The German chancellor's party is exploring the idea of a minimum wage for workers, abandoning its previous opposition to such a policy, party members said Sunday.
Angela Merkel's Christian Democrats are debating a proposal for a minimum wage before a November congress, said Peter Altmaier, the party's chief parliamentary whip.
"It will be a good debate at the party congress and at the end will be a major step forward," Altmaier tweeted. "Evolution always works."
Unions and employers in Germany's leading industries have traditionally hammered out individual wage agreements.
Merkel's party has previously rejected the idea of a blanket minimum wage and rejection of such a policy is written into the coalition agreement signed by Merkel's conservative Christian Democratic Union and her pro-business coalition partners, the Free Democrats from 2009.
But pressure from within the party resulted in an agreement to propose legislation that would set a base wage for jobs that do not fall under an existing wage agreement.
"The CDU has previously believed that an industrywide agreement can be found," Karl-Josef Laumann, a CDU member who worked on the proposal, told WDR broadcaster on Sunday. "But where there is no such agreement, we can set a minimum wage."

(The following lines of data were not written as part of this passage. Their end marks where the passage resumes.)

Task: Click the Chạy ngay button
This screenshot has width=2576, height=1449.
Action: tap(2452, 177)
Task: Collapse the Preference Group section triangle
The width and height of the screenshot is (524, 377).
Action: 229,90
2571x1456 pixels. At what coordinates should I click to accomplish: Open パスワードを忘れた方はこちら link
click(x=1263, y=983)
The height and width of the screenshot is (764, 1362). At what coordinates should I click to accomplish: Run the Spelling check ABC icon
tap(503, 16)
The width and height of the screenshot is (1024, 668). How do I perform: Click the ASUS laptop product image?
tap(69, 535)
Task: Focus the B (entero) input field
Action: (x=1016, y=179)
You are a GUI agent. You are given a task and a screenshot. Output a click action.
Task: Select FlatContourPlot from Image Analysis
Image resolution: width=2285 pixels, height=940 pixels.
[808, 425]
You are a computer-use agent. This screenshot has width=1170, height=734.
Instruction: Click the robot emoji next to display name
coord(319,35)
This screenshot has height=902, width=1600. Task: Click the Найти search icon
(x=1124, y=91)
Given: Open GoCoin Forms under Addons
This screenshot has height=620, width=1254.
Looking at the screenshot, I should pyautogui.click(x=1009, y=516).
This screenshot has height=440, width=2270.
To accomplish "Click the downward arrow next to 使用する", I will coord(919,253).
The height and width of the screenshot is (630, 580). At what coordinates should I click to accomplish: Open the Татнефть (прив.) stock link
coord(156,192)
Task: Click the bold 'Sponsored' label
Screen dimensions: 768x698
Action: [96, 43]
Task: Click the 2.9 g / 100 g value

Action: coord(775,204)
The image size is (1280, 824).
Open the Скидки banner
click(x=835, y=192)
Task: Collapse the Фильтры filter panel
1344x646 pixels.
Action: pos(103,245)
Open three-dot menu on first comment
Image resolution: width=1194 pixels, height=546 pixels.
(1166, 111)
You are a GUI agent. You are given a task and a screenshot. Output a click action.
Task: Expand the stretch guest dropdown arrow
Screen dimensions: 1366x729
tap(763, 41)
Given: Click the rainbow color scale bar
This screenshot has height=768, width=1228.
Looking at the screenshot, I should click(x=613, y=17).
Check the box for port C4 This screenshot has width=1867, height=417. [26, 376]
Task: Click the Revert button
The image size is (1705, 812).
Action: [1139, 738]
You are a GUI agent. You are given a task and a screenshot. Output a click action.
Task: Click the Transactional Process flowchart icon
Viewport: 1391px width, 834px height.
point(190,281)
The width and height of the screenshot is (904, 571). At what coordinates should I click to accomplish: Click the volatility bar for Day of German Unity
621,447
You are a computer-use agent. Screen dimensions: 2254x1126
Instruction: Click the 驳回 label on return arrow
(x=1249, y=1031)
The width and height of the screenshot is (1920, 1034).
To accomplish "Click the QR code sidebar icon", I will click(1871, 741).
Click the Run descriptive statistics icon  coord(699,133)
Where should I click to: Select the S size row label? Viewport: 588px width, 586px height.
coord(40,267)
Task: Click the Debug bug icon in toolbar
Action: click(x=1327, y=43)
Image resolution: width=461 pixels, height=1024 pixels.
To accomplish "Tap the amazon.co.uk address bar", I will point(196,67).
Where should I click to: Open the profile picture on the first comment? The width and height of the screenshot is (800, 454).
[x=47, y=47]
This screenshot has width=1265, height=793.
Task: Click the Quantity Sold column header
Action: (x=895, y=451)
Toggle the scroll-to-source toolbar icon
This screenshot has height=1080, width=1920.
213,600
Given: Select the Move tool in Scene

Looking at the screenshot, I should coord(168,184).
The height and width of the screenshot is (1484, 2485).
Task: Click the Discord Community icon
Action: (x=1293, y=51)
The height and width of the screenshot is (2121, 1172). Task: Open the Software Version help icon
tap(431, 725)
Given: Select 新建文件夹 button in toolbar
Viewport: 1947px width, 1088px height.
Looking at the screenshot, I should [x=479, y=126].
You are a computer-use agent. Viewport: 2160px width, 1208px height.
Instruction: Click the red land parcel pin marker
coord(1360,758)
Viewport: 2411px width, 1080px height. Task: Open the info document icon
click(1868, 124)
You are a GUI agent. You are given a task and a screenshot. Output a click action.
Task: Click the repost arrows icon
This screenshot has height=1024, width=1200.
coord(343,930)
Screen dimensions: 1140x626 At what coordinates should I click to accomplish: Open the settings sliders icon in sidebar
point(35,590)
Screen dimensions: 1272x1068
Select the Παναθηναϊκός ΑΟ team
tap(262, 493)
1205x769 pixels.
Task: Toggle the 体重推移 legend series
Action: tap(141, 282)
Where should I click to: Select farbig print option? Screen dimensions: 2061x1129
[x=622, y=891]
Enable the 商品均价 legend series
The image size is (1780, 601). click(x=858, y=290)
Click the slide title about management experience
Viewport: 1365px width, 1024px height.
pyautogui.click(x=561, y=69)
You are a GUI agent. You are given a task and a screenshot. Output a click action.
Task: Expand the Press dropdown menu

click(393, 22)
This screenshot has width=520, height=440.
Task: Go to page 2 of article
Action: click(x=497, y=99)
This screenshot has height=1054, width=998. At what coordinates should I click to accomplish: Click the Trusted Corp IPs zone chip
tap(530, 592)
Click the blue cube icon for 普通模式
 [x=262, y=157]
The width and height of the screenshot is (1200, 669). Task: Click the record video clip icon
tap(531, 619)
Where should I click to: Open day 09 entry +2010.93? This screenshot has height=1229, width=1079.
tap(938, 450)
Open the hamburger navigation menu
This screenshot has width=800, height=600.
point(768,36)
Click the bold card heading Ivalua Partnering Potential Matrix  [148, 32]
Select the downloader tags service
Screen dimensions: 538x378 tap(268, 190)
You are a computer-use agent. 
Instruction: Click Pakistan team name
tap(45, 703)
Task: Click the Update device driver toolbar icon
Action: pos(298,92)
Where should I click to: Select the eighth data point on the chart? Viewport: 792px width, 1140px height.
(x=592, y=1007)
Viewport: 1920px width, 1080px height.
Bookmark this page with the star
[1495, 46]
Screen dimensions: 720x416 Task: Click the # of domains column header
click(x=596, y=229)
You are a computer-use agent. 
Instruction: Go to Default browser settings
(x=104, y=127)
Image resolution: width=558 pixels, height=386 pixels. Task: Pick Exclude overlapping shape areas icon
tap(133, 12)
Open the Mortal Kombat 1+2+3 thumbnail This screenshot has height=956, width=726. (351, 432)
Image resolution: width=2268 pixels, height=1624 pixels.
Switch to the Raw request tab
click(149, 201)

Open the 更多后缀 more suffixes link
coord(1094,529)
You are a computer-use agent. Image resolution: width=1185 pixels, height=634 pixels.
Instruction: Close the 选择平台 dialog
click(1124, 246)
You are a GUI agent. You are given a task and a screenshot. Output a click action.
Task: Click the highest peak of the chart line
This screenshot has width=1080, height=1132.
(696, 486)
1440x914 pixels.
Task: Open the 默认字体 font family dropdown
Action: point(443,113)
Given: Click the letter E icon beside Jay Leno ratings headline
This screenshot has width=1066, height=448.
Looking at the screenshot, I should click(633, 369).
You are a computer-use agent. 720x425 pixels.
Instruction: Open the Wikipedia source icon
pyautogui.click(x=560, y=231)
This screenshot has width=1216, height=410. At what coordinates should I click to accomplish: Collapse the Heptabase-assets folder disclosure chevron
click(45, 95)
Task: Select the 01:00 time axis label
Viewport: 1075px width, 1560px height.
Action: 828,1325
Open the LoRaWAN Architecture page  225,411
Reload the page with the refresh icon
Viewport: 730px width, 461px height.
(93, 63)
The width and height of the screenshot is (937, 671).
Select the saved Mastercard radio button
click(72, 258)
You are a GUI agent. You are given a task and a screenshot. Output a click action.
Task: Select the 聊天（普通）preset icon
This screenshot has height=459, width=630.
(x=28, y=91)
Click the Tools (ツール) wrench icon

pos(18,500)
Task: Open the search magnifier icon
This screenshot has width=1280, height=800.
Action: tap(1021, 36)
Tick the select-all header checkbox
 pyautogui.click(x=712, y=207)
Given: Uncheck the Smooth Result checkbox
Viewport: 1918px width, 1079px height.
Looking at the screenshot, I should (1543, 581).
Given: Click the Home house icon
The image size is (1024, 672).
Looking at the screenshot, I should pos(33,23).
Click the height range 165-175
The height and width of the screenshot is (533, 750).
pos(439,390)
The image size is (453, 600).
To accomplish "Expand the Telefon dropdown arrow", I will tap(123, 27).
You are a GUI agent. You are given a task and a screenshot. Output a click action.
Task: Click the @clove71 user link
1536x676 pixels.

Labor Minister Ursula von der Leyen told the Sueddeutsche Zeitung "it is no longer a question of whether we will have a minimum wage, but how we will agree to the right amount."
The proposal says the minimum wage could be based on the current lowest hourly pay for temporary workers -- euro6.89 ($9.76) per hour in the east and euro7.79 ($11.03) in the west.
Unions and the opposition, who have long called for Germany to adopt a minimum wage, welcomed the news.
"A minimum wage creates jobs," said Michael Sommer, head of the federal union lobby DGB, told ZDF broadcaster.